> Historical Reference > Japanese Spears and Polearms

Japanese spears and polearms


Japanese word «yari» (spear) describes a wide variety of polearms designed for different combat situations. The spear with a straight two-edged blade was called su yari. Two other types of spears with a straight blade were called sankaku yari and ryo-shinogi yari. Their blades were triangular (sankaku yari) and diamond-shaped ( ryo-shinogi yari). The last type of straight-bladed yari was omi yari – a spear with a very large blade (in other respects it was similar to su yari). Other spears had a blade of more complex form. The Jumonji yari, for example, had three blades – the central was straight while the other ones perpendicular to the central blade were curved.
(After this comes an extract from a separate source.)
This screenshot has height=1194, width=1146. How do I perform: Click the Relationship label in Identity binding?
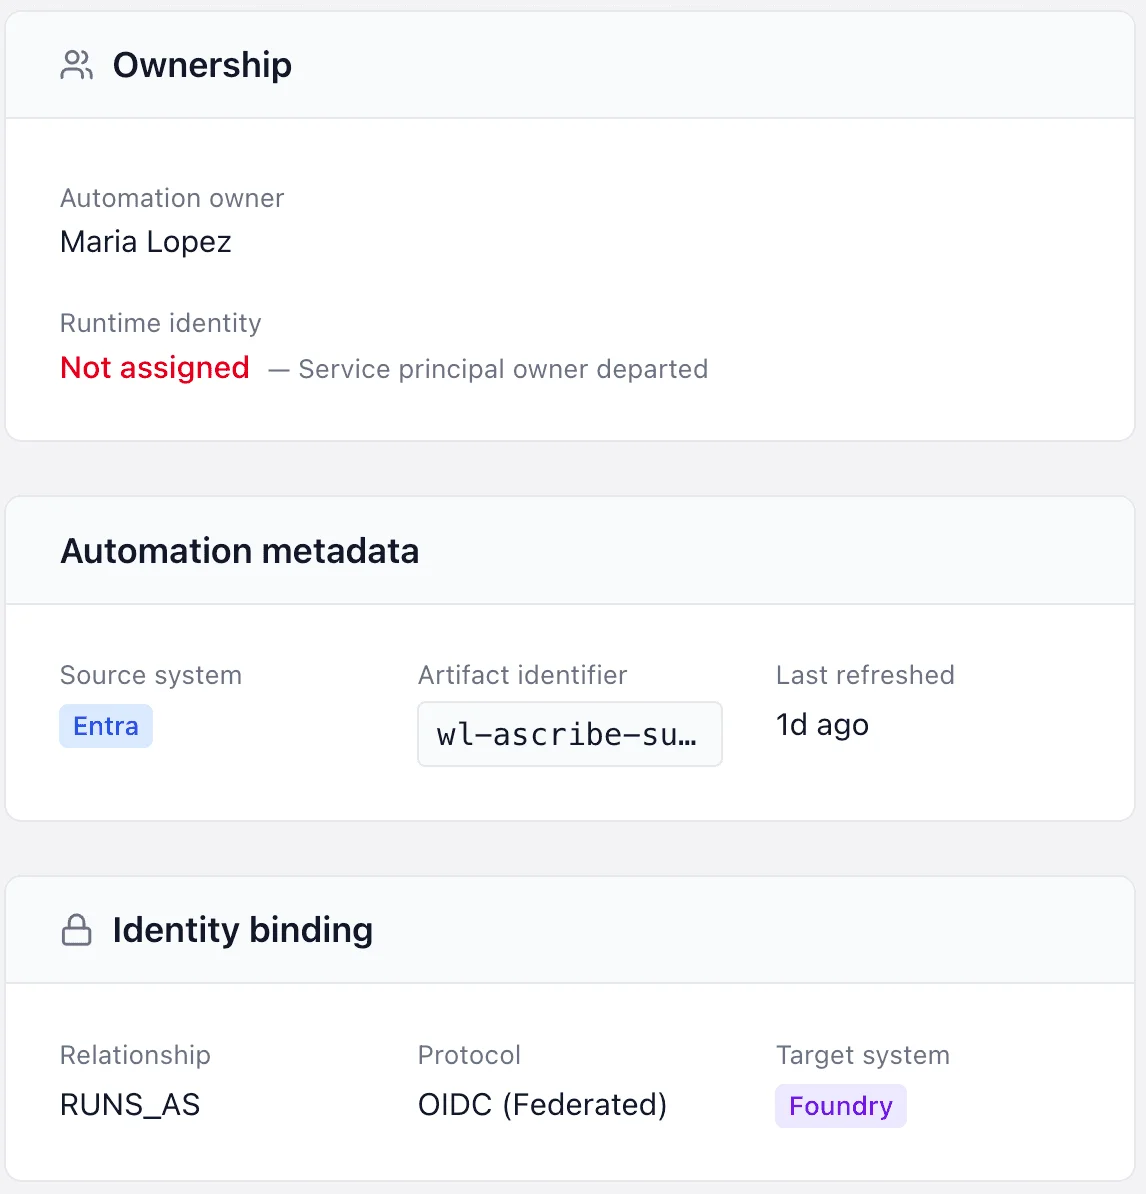click(135, 1055)
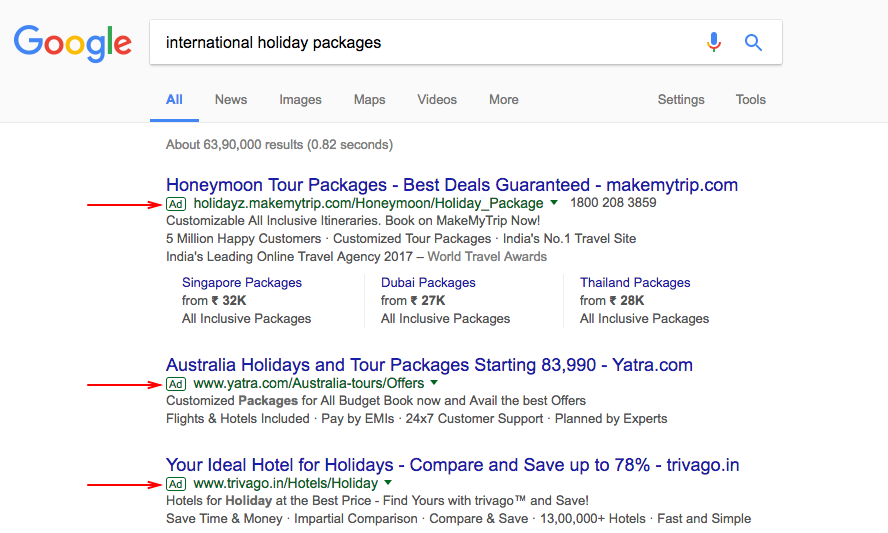Click the Ad badge beside trivago.in URL

pos(176,483)
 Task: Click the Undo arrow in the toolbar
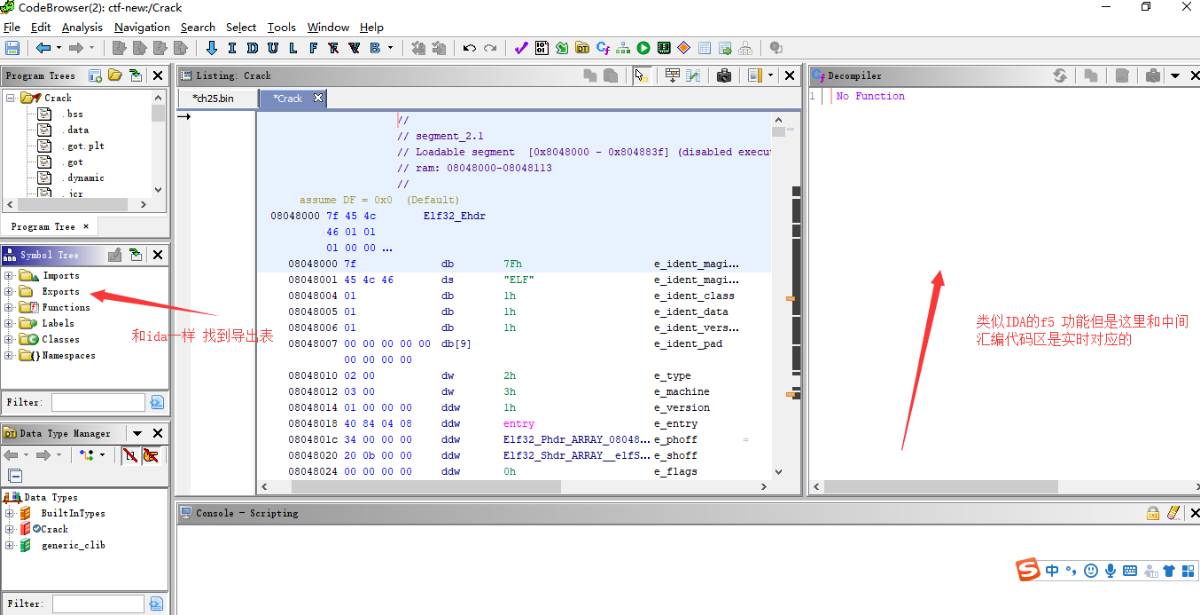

Kata kama yari, on the other hand, had two blades, both straight – the central blade was crossed by the other one, usually assymetrically, so that the length of the other blade on one side of the main blade exceeded its length on the other side. The most unusual type of spear was tsuki nari yari – it had a crescent-shaped blade.

The spears were classified not only by shape of their blades, but also by the length of their poles. The longest ones were called nagae yari, their length ranged from 4.5 to 6.5 meters. Such spears (they are actually more pikes then spears) were used only by ashigaru in dense formations. Shorter spears were called mochi yari. Other, even shorter spears, called makura yari, were used in confined conditions, for example, inside buildings.

Although spears existed in Japan since ancient times, they became widespread relatiwely late- during the XIV century. Before that time, the most popular polearm in Japan was naginata, which can be easily recognized by its long and slightly curved blade. Naginata was most popular amongst sohei, the Japanese warrior-monks. During the Sengoku period naginata was still a widely used weapon, although it lost its position of main weapon of infantry to yari. Also, naginata was one of those weapons which samurai women were trained to use. When in the Edo period major conflicts ceased and naginata fell into relative disuse, it became a symbol of samurai-class woman, and was considered as chiefly a woman’s weapon since.